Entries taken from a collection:
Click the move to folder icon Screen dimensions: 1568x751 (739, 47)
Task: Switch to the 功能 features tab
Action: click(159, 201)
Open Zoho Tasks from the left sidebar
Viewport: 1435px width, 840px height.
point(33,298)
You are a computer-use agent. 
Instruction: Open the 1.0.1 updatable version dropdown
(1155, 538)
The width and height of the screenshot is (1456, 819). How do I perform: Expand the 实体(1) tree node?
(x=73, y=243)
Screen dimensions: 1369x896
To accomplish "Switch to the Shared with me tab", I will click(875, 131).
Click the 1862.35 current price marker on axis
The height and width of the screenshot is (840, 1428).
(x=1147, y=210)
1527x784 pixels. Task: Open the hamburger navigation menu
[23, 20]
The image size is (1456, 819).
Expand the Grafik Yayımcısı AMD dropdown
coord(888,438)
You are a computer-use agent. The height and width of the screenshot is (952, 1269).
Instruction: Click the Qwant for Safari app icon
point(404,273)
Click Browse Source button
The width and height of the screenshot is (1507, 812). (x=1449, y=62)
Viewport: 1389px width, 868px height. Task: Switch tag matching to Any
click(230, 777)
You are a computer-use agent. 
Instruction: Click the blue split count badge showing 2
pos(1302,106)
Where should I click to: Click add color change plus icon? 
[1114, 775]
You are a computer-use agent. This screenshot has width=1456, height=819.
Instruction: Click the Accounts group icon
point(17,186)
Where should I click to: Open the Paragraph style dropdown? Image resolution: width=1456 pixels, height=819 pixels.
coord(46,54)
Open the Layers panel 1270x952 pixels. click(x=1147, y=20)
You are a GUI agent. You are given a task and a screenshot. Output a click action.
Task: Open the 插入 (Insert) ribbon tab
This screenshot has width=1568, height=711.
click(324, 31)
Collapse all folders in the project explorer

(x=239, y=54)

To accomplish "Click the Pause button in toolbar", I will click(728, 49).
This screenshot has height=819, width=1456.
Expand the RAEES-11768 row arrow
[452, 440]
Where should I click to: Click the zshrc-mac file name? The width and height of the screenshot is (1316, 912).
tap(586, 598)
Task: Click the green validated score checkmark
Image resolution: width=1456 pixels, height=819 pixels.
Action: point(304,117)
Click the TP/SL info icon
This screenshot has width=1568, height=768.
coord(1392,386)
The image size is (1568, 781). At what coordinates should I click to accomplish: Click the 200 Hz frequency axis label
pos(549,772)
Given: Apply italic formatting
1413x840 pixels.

— DESCRIPTION OF THE TASK —
Please write out, exactly as they appear above, only the lines in the stretch from the line with "Instruction: Click the Accounts group icon" through the line with "Task: Open the 插入 (Insert) ribbon tab".

— ANSWER BOX —
Instruction: Click the Accounts group icon
point(17,186)
Where should I click to: Open the Paragraph style dropdown? Image resolution: width=1456 pixels, height=819 pixels.
coord(46,54)
Open the Layers panel 1270x952 pixels. click(x=1147, y=20)
You are a GUI agent. You are given a task and a screenshot. Output a click action.
Task: Open the 插入 (Insert) ribbon tab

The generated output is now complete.